To that point about the fun of it — how much fun did you have putting together the team of the Mercs for Money? It includes some of my favorite obscure Marvel characters, specifically Foolkiller and Slapstick.
Duggan: When we hatched the idea, Axel, Jordan and I, we thought, “Here comes this big event (“Secret Wars) that will allow us to really shatter some status quos. What’s the most surprising thing that we could do?” These were some fan-favorite characters that hadn’t been seen in a while, and it was an opportunity to reimagine some of them, and put them around Deadpool.

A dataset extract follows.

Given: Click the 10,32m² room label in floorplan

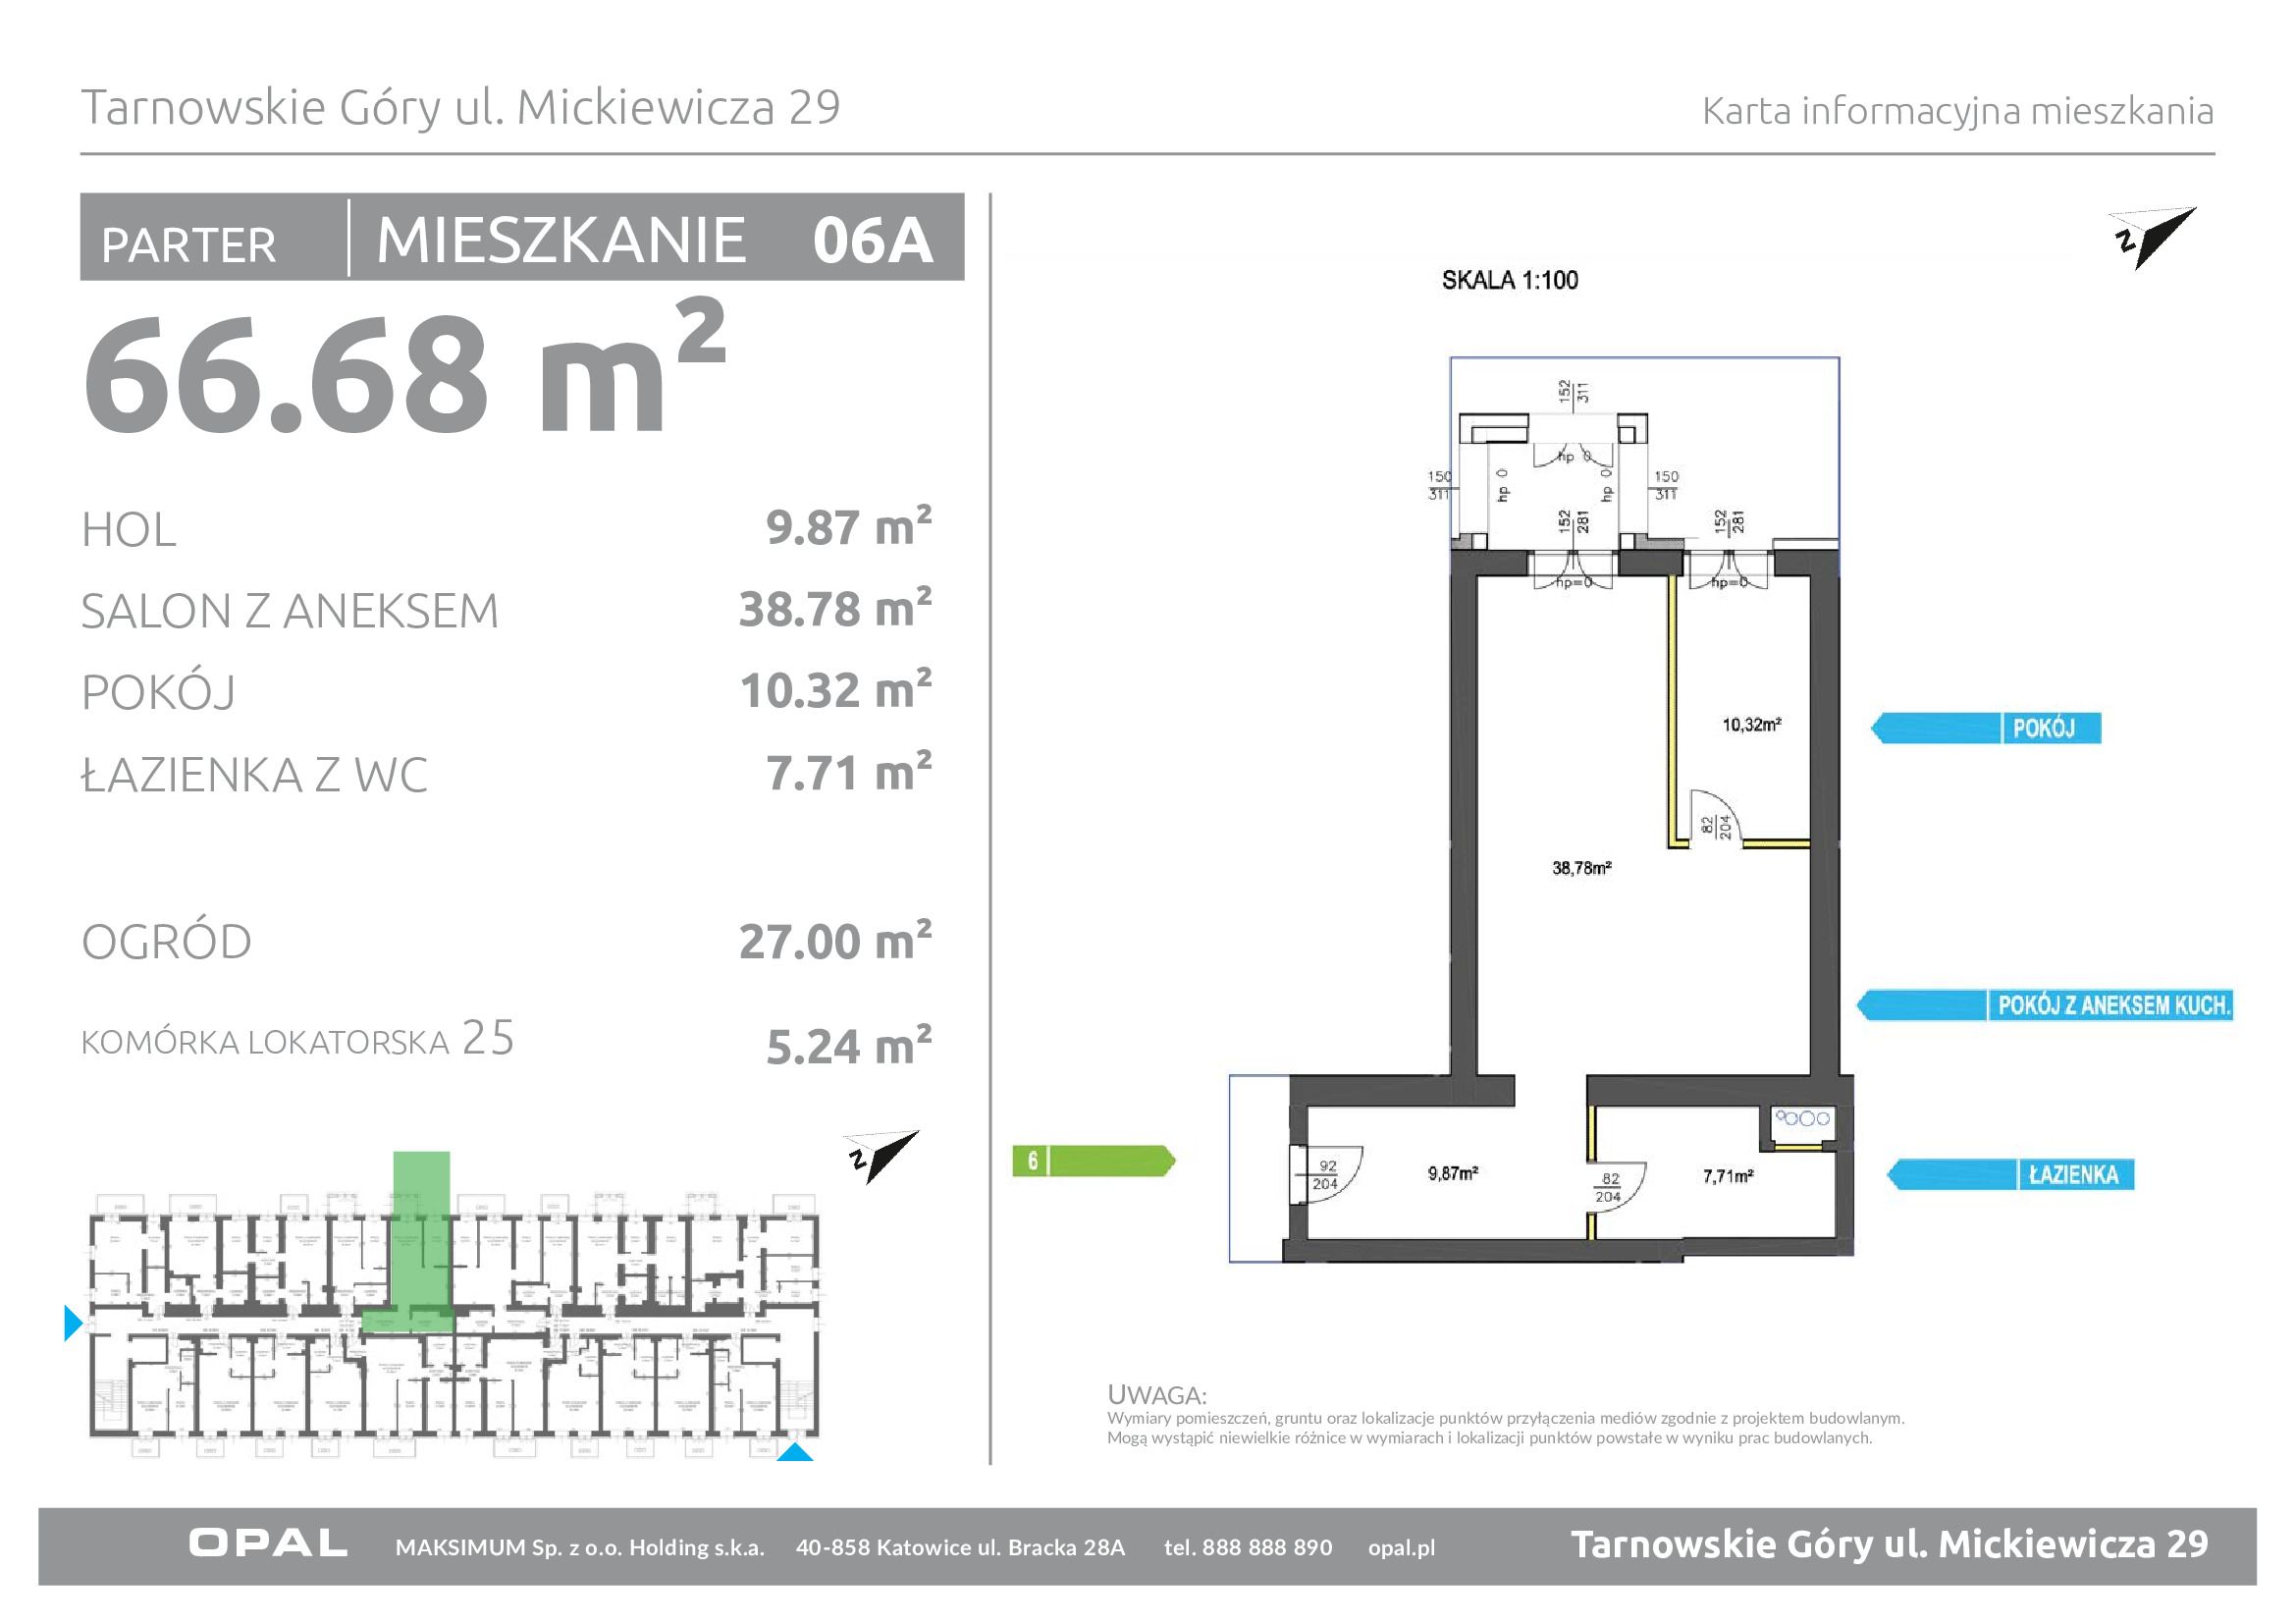Looking at the screenshot, I should pyautogui.click(x=1751, y=724).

Deadpool’s all about the relationships. If you see the movie this weekend, you know he’s around some very different people. That’s part of what makes him so fun. We’re building towards a big story that begins in issue #7. There are a few discoveries to be had in some of the back-up stories that star these mercs. I’ve always loved Stingray, I thought he was one of the coolest-looking [characters], but also a really cool character. He’s a scientist, he goes under the sea. All these characters have their biggest fan, and they’re all very happy to see them struggle in Deadpool’s orbit. A lot of that will come to a head after “Deadpool vs. Sabretooth.”
Axel, for you from your position as Editor-in-Chief, you spoke about how Deadpool not too long ago had half a book, and now he’s inescapable. Where do you see him in terms of his importance within the current Marvel line? Is he up there with some of the biggest names?

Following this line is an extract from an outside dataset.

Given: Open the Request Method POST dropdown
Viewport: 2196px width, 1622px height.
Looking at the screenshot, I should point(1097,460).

Alonso: He’s up there. Just look at the numbers, month after month after month. Deadpool is unique. He’s part Bugs Bunny, part the Punisher, and he allows creators to break the fourth wall in ways that no other character can. For the longest time, “Deadpool” was our sole entry point into doing “dramedy” — part drama, part comedy. In a way, he kept the door open for books like “Howard the Duck” and “Squirrel Girl.” But he practically has the patent on that weird juxtaposition of humor and ultra-violence and social commentary and infomercial and horse-whispering and dot, dot, dot.
Do you see “Deadpool” as paving the way of those books to succeed in today’s market?

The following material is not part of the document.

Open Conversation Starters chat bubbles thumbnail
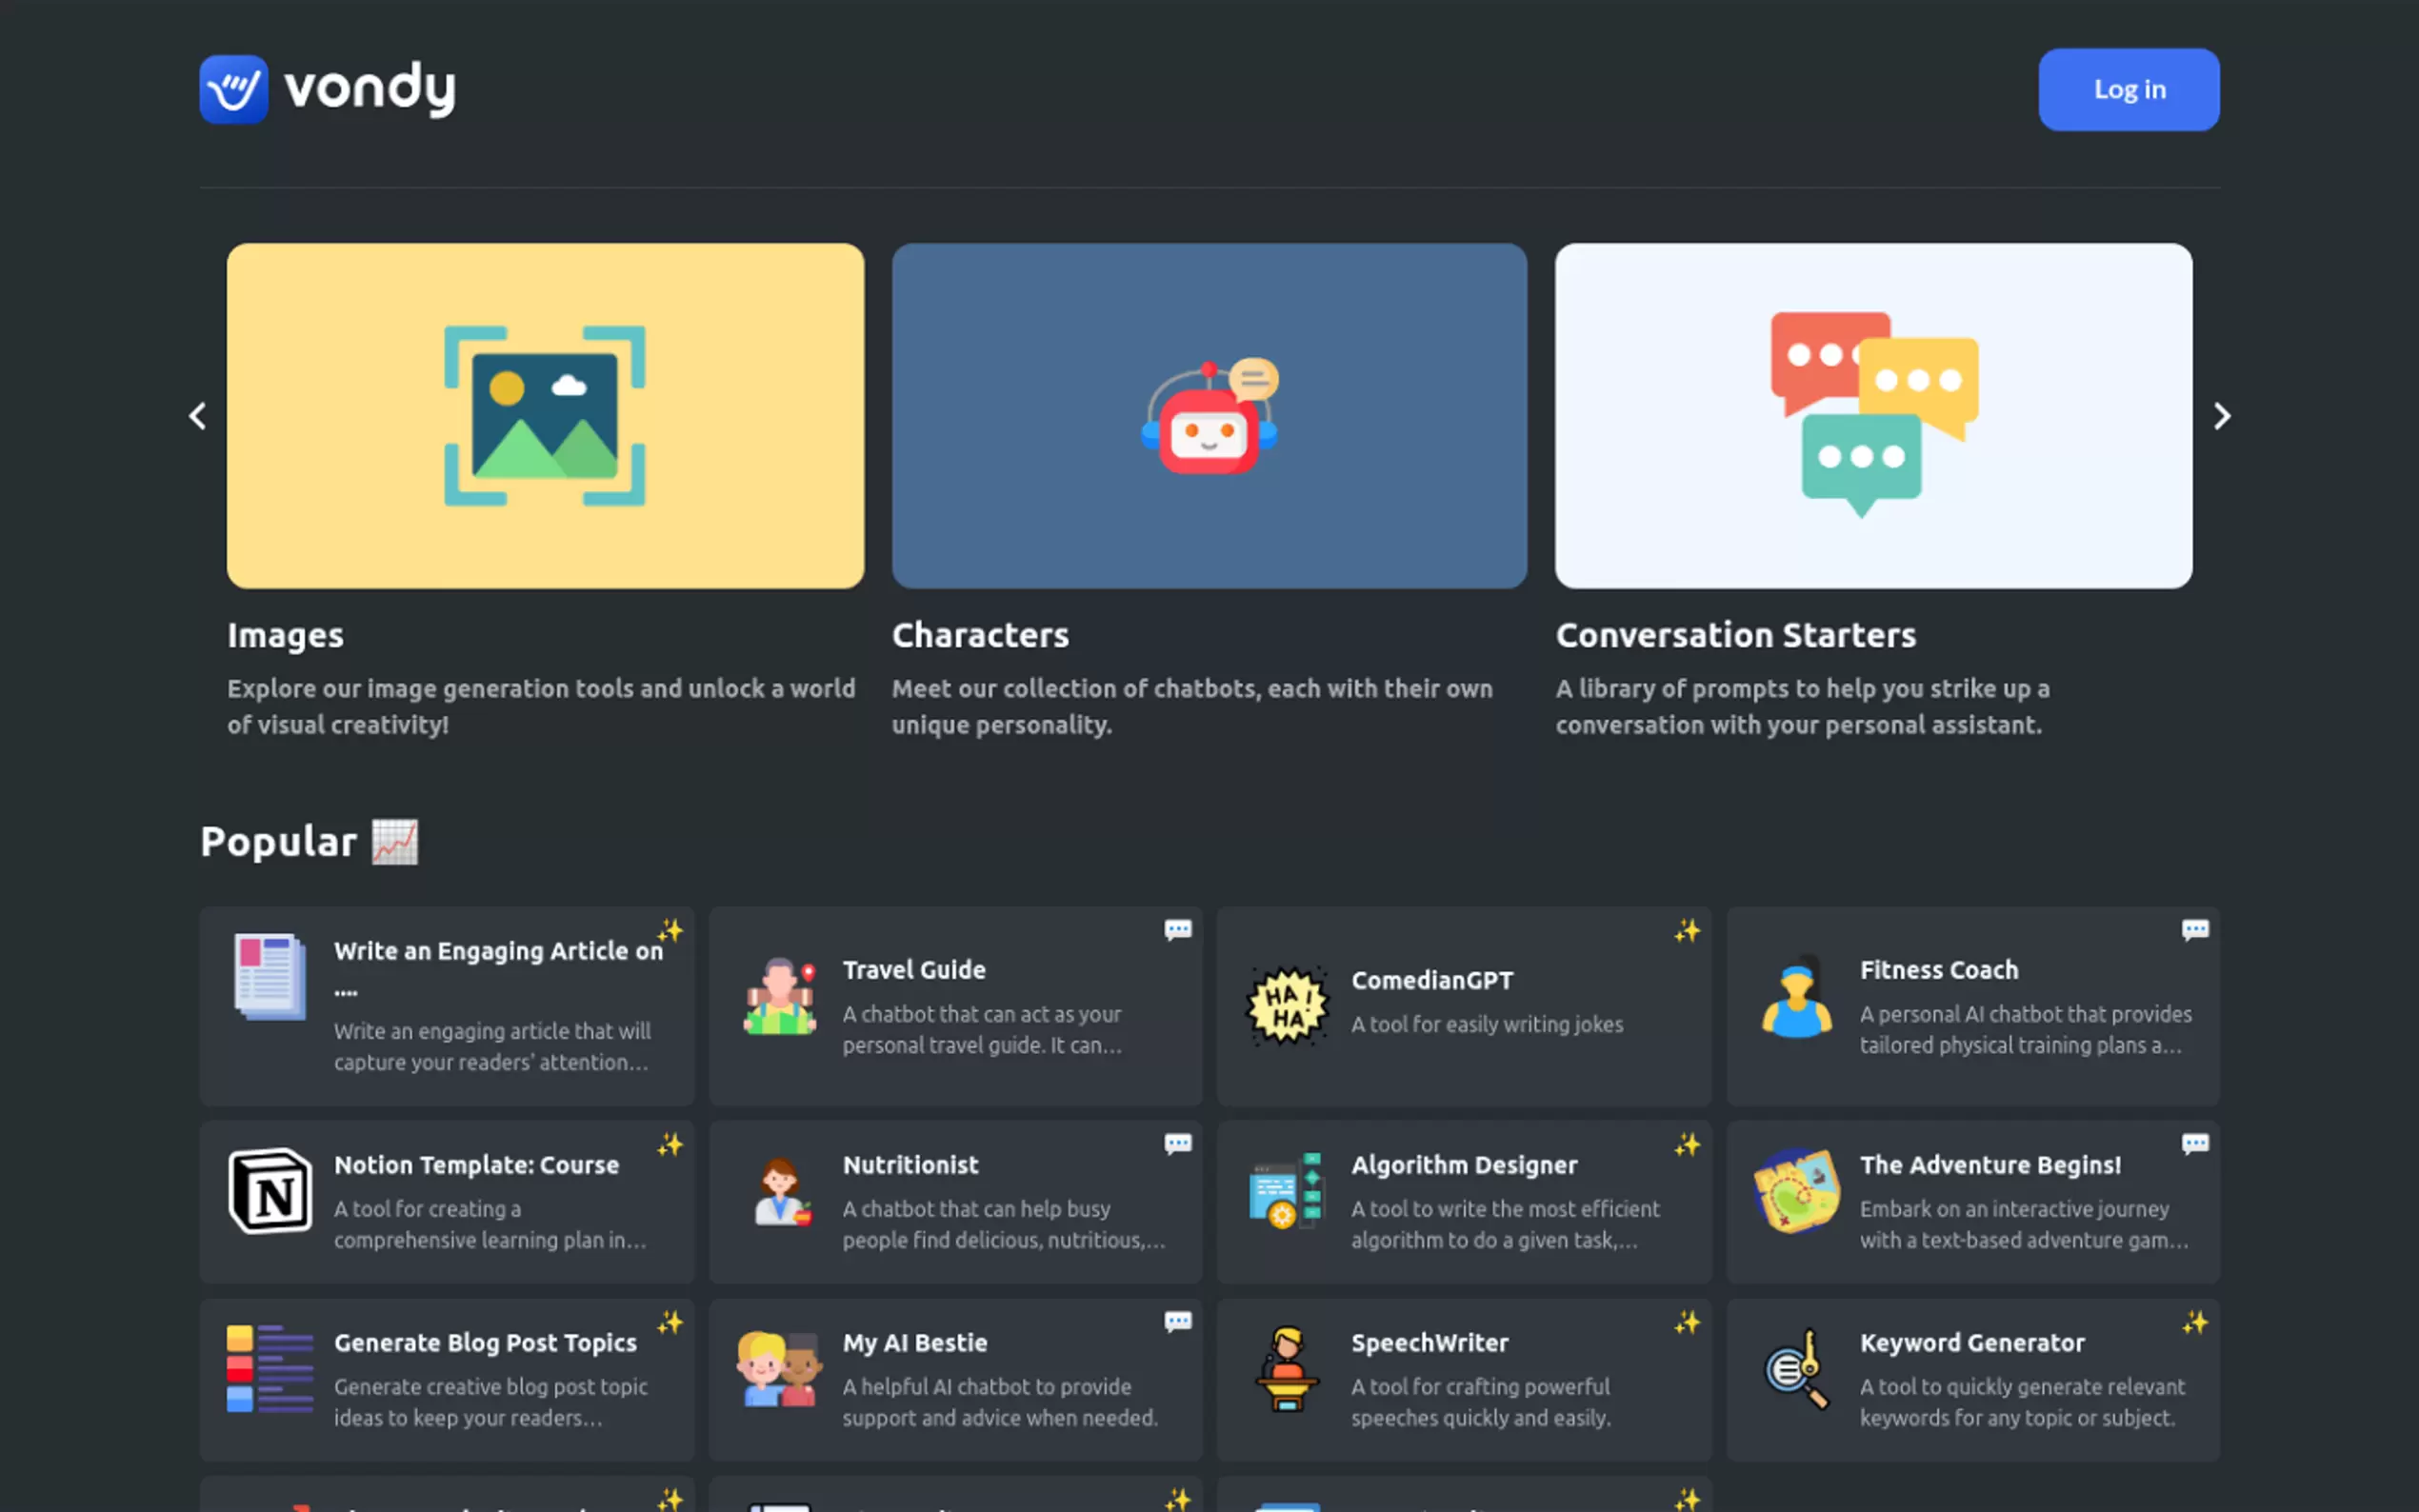 (x=1873, y=415)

Alonso: Always. When there were people that said “Humor doesn’t sell,” you could always point to Deadpool, right? [Laughs]
I’m talking to an editor and a writer, but of course an artist is crucial to “Deadpool” — you need to find the right person to execute the combo of brutal violence and madcap comedy. For both of you, what kind of skills do you think make a great Deadpool artist?
Alonso: The ability to “execute the combo brutal violence, and madcap comedy.” [Laughs]
Duggan: 100 percent.
Alonso: Not everyone can do humor. It’s a gift. Some people are magnificent draftsman, they can widescreen the daylights out of you, but they just can’t make you laugh. It’s not their thing. I’m pretty sure that Gerry will agree that every writer wants their script to get elevated by their artist — they want their joke to be even funnier when it’s drawn. That’s the kind of artist we shoot for.
Duggan: We’ve been so grateful that our editors, starting with Axel on down, have given us a chance to work with artists that help us succeed. We opened with Tony Moore, and we were lucky enough to the find Scott Koblish and Mike Hawthorne, Declan Shalvey and so many more partners have made us look good. Sometimes your favorite gag is not from my mind, it’s from theirs. We’re very grateful. Enjoy the film this weekend, and thanks for reading “Deadpool.” I think our funniest and most tragic stories are literally on drawing boards right now.